### Task objective
Every picture should be left out, but the lines below must be repeated exactly.

##### Source material

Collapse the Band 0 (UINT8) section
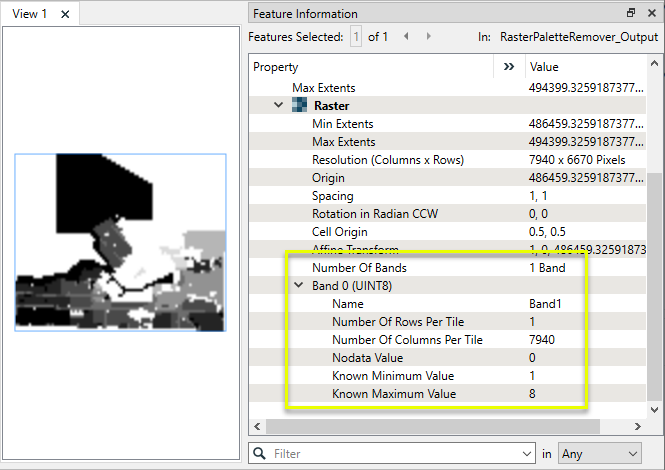 (x=298, y=286)
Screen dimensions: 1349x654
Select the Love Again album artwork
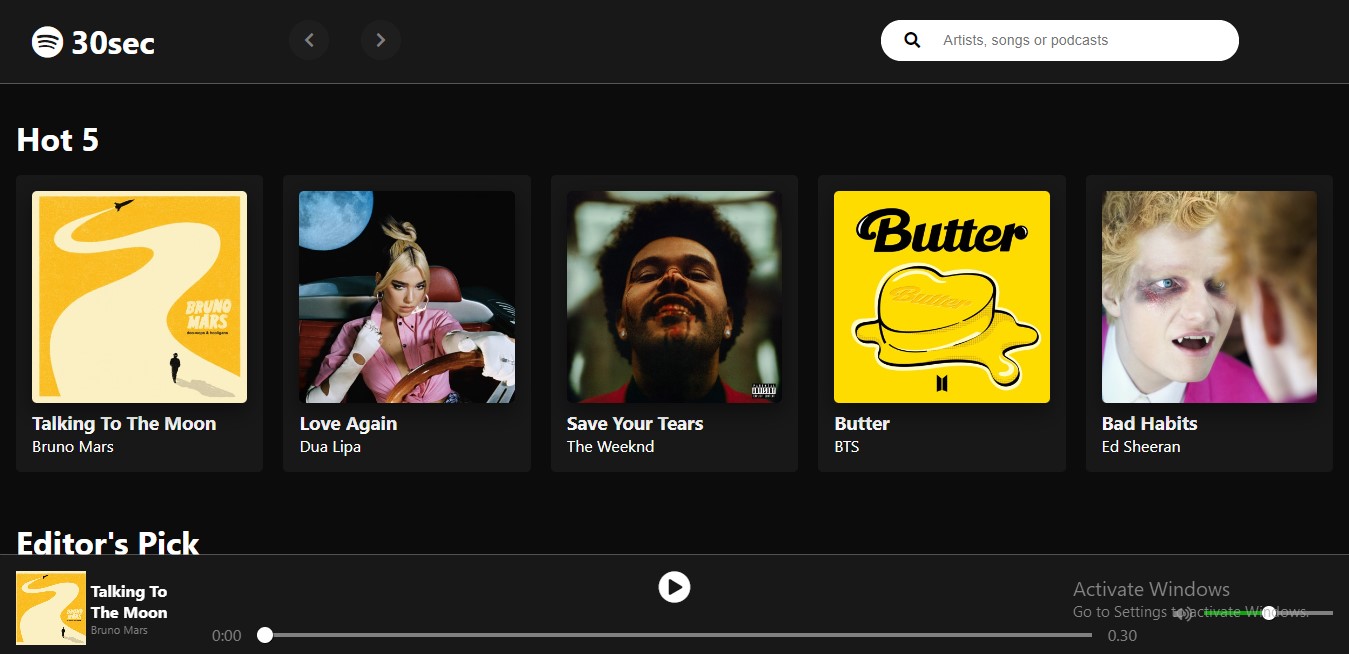[x=407, y=297]
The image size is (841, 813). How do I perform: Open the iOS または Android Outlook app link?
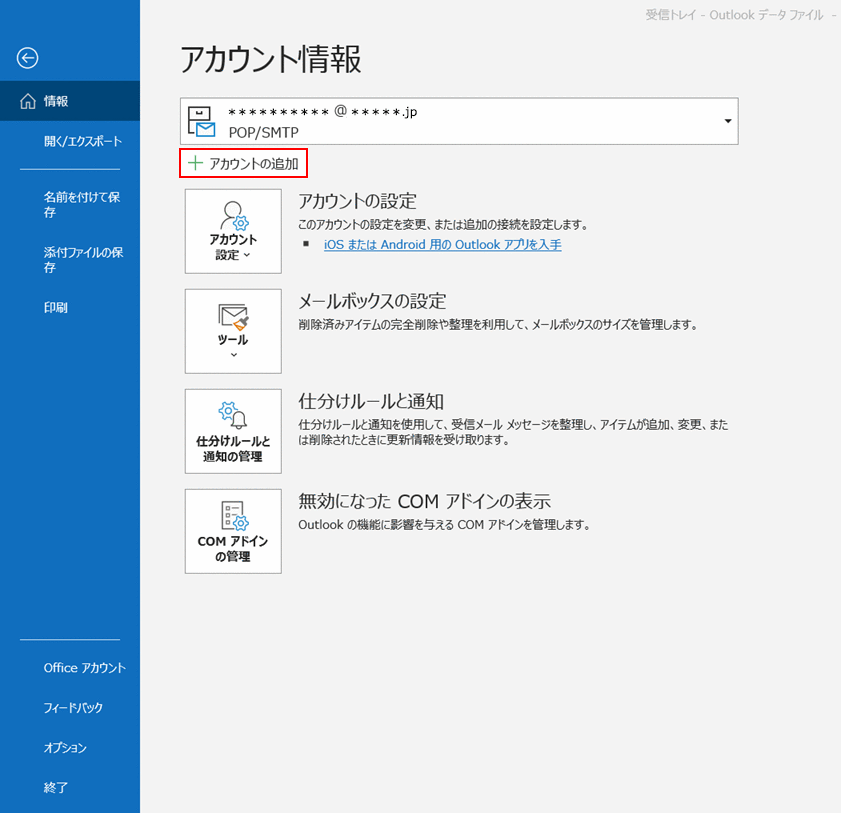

##########

### The answer
Collapse the Band 0 (UINT8) section
 (x=298, y=286)
Screen dimensions: 1349x654
Select the Love Again album artwork
[x=407, y=297]
The image size is (841, 813). How do I perform: Open the iOS または Android Outlook app link?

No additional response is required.